## INSTRUCTIONS FOR THE TASK:
Retype the line where "You are a GUI" appears and each line that follows it down to the last line of the records below. Leave the pictures out.

(MATERIALS PROVIDED Opens)

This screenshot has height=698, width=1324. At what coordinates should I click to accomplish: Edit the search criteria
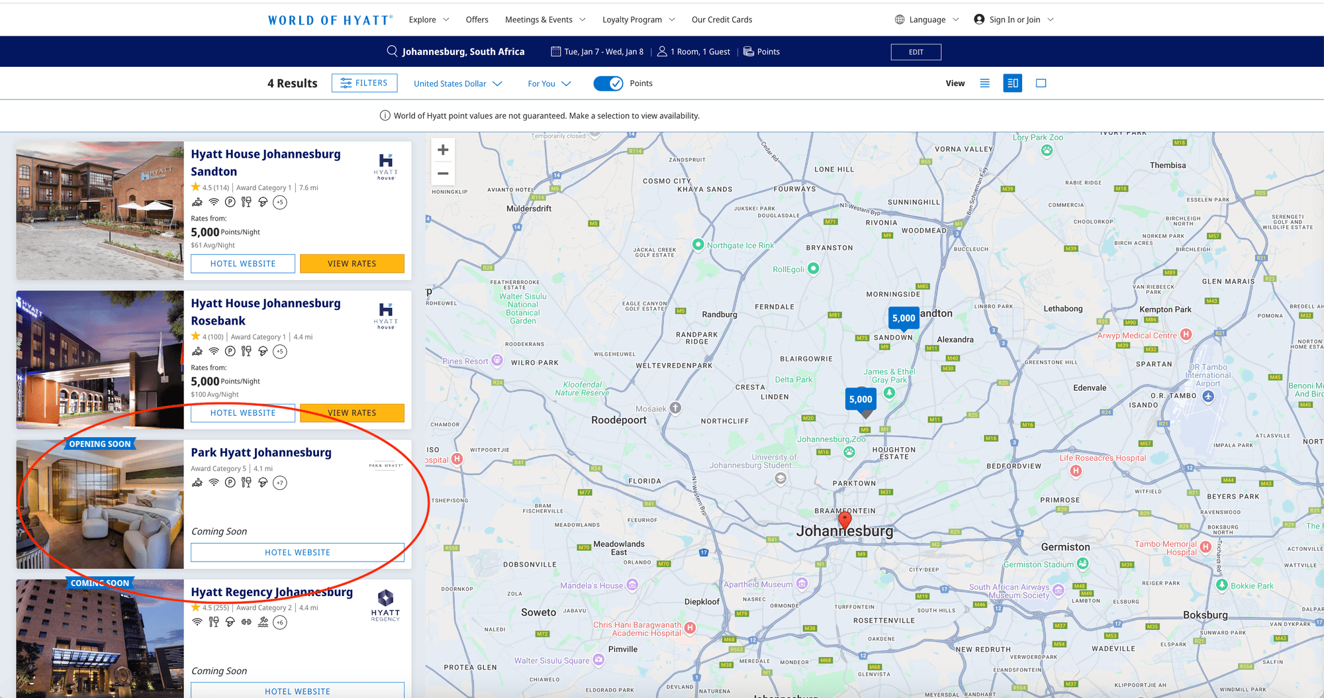[916, 52]
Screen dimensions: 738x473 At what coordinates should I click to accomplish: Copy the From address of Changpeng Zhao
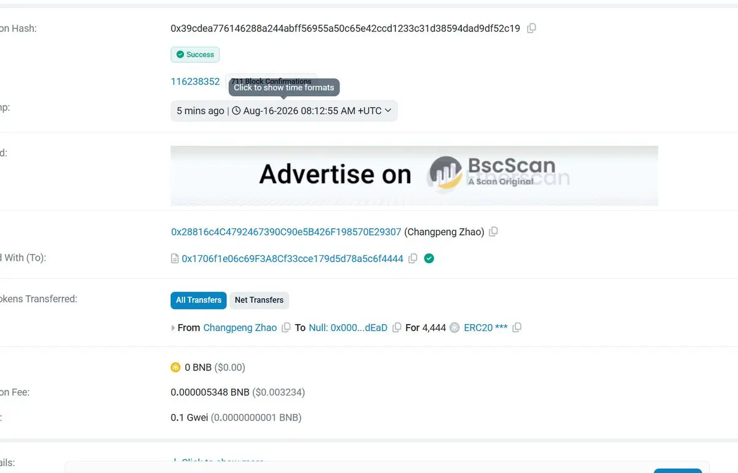[493, 232]
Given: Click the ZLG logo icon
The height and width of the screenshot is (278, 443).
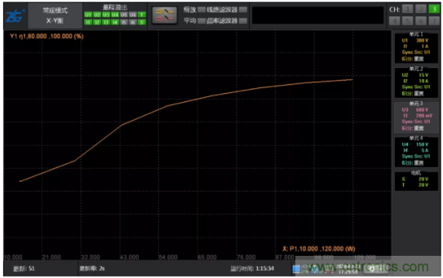Looking at the screenshot, I should pyautogui.click(x=16, y=16).
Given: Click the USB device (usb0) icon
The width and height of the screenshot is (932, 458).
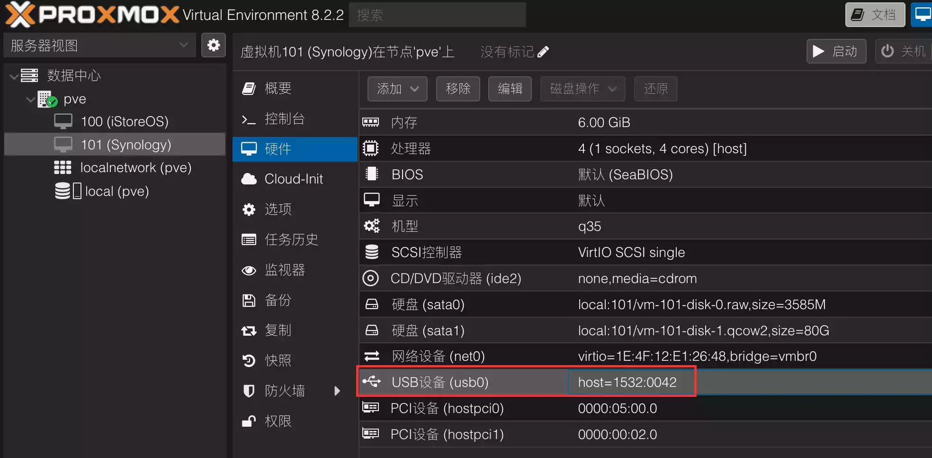Looking at the screenshot, I should coord(371,382).
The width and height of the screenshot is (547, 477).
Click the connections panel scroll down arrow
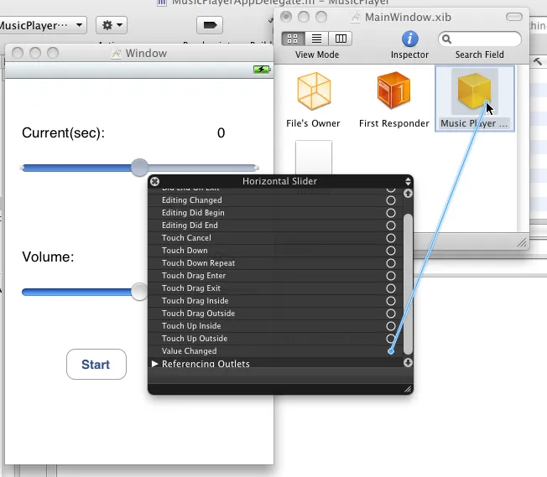click(x=408, y=363)

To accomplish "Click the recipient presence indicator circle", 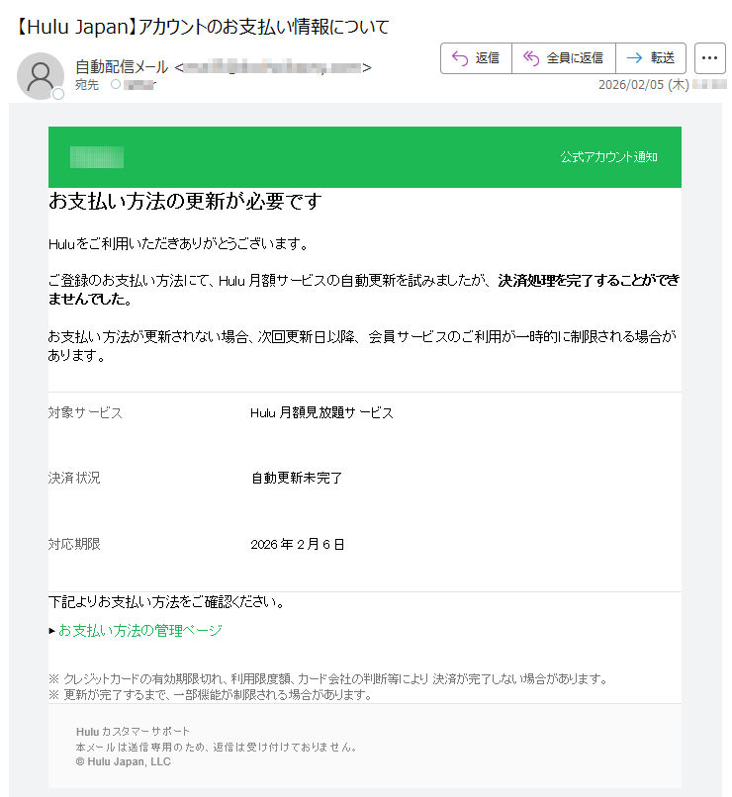I will pyautogui.click(x=116, y=85).
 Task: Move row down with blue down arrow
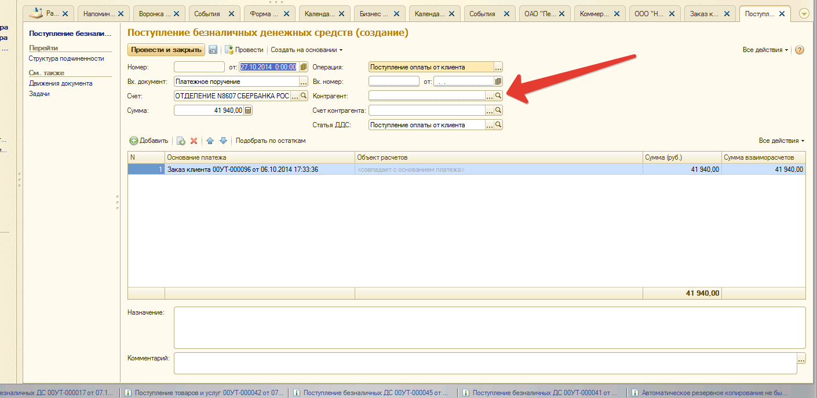pyautogui.click(x=223, y=141)
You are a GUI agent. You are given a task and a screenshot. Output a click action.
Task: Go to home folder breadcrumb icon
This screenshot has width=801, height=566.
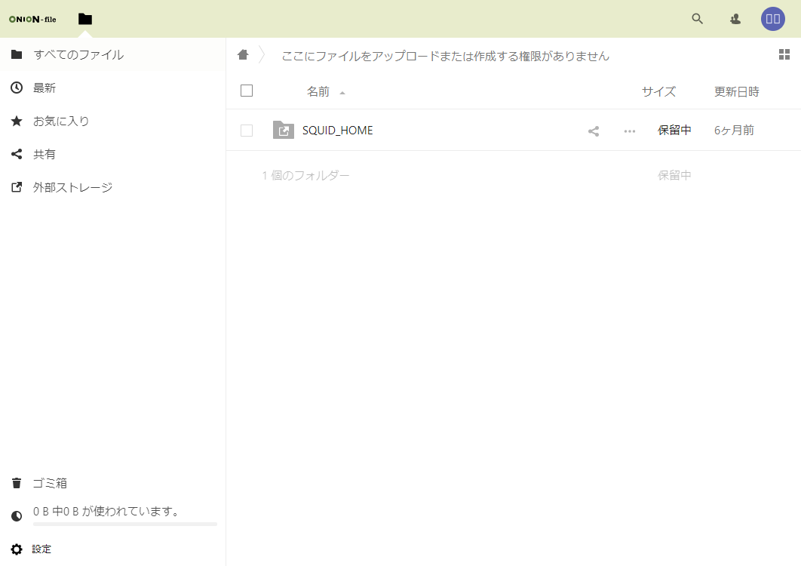click(243, 55)
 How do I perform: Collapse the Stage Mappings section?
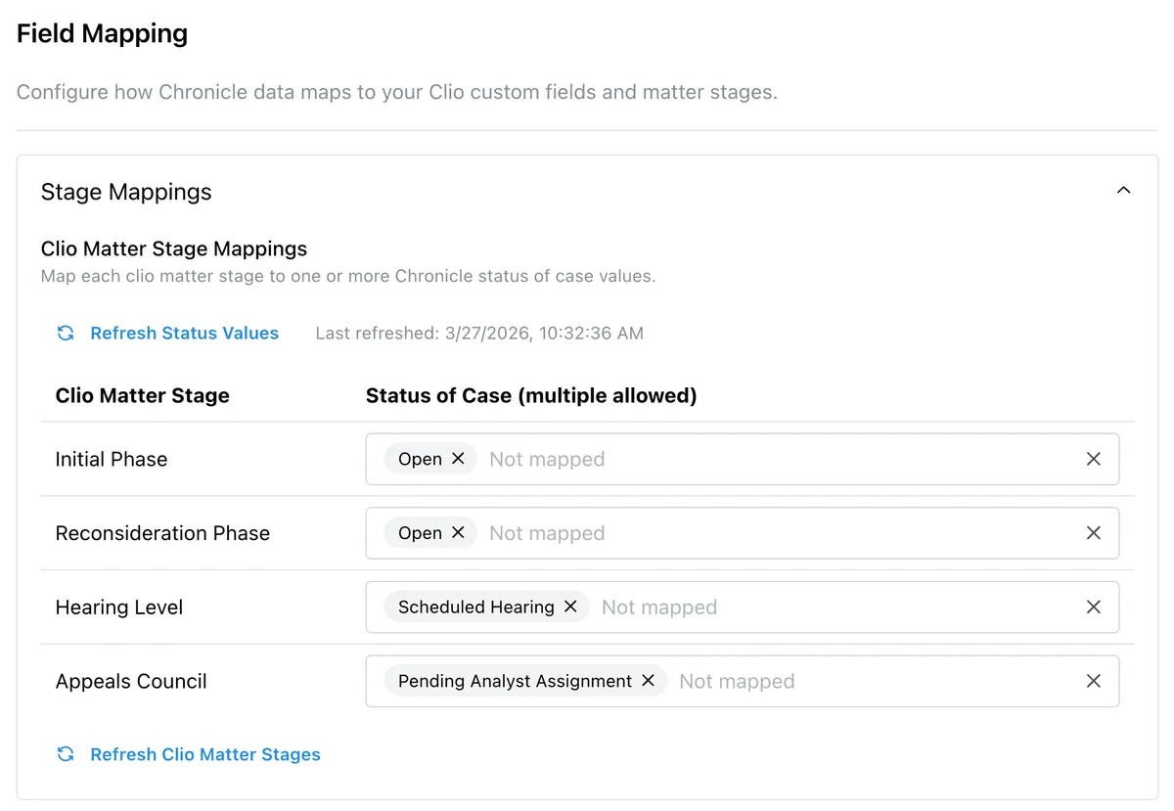click(1123, 190)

(MATERIALS PROVIDED Closes)

## REPLY:
You are a GUI agent. You are given a task and a screenshot. Output a click action.
Task: Go to home folder breadcrumb icon
This screenshot has width=801, height=566.
click(243, 55)
 How do I perform: Collapse the Stage Mappings section?
click(1123, 190)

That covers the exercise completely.